I currently work as Open Source Community Operations Manager for Huawei. I spend everyday working on how I can help OpenStack succeed in some small way.
I currently serve as a member of the User Committee and OpenLab Governance team. OpenStack's success is important for at least a couple of reasons; one reason is the software and the other the community. The software because it has and is helping to drive Open Source, showing enterprises large and small can be successful and stay viable adopting an Open Source strategy. And the community is helping to shape other Open Source communities and projects as an example of the success that can be achieved between individual people and groups in Open Source.
My biggest contribution to date is the launch of the OpenLab program. OpenLab plays an important role in helping the OpenStack community succeed with its ever evolving role in Open Source.
I have not worked or served as a board member for a non-profit. I believe my non-experience prepares me to be excited to learn and contribute honestly and openly without bias.
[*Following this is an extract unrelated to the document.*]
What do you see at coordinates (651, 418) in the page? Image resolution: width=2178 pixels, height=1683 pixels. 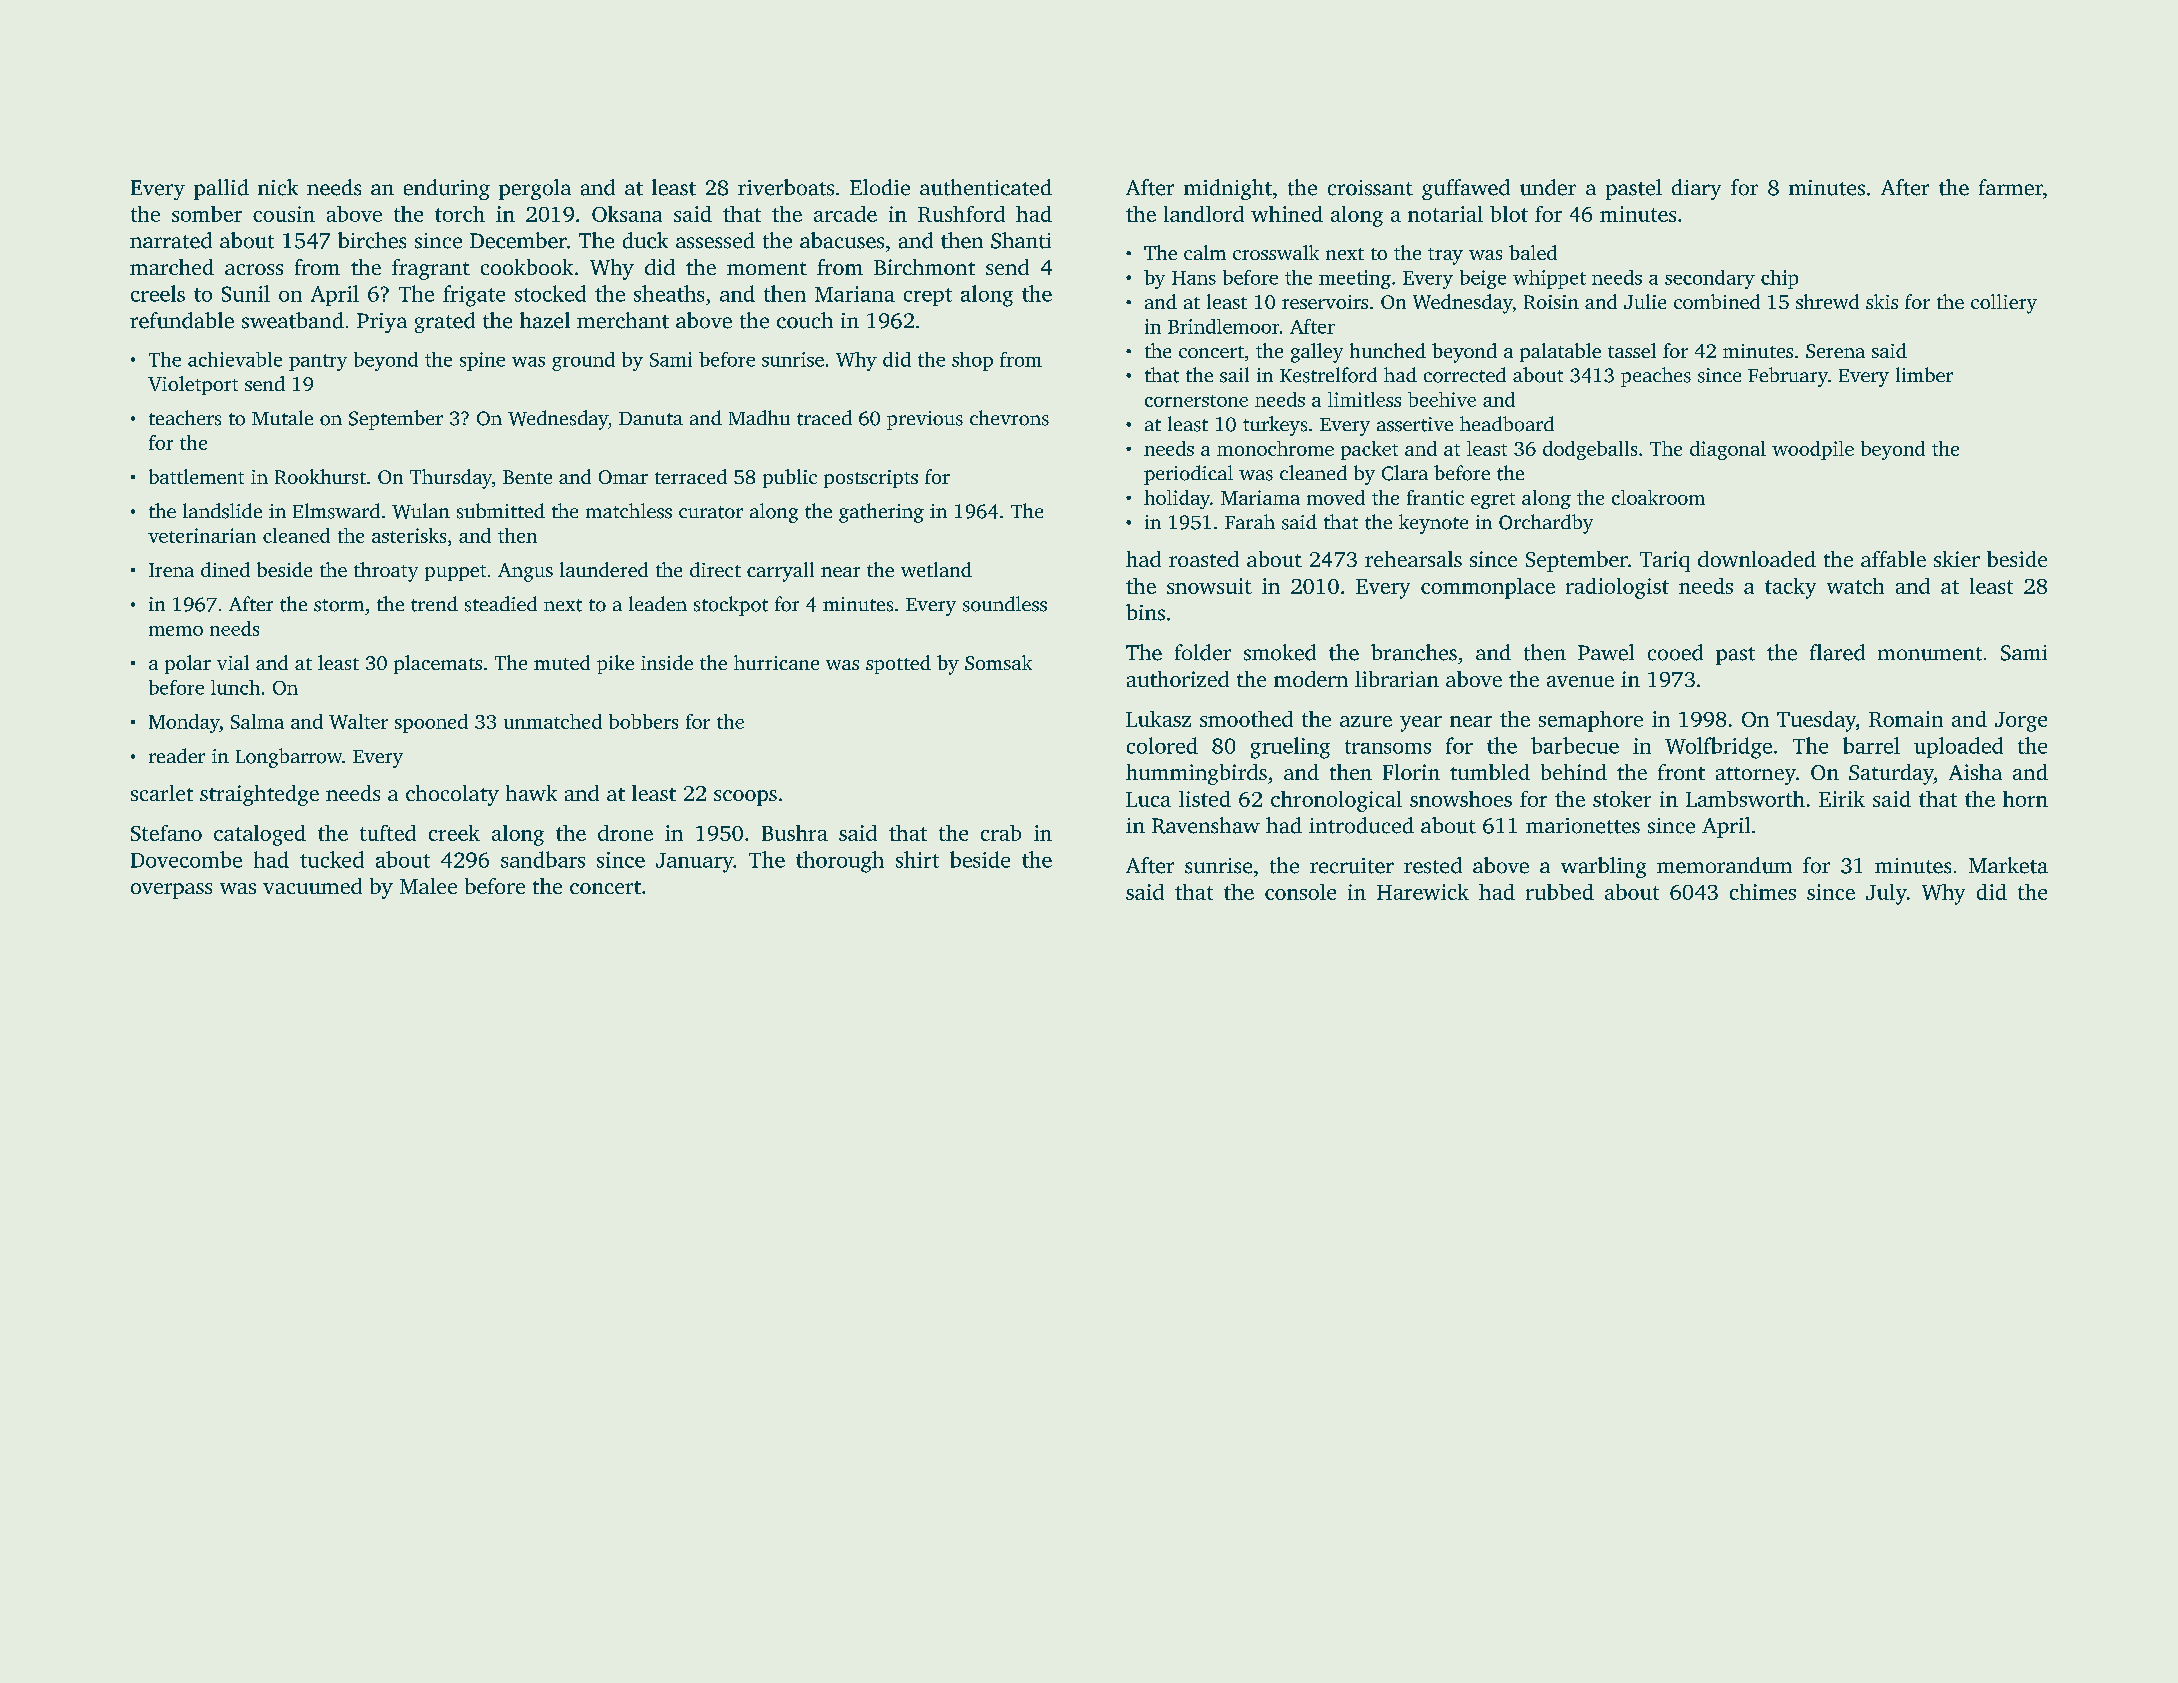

I see the Board's role as being critical in protecting the current software and community success, expanding these where appropriate, being open for change, being good stewards of resources, encouraging diversity and inclusivity, and working to lead through collaboration with other similar entities both for and not-for profit. Essentially I believe it boils down to being an active participant in the success of OpenStack, showing up when needed or not, and stepping down when one cannot fulfill their individual part of the Board's role with passion and commitment.
We should be empowering the community and the software to reinvigorate not for show but for success. Focusing on shedding things - work, perspectives, politics, etc - that hinder the velocity of success and energy. Use those who are being sold the software and actively participating in the community to understand priorities for maintenance while staying open to change to expand where appropriate.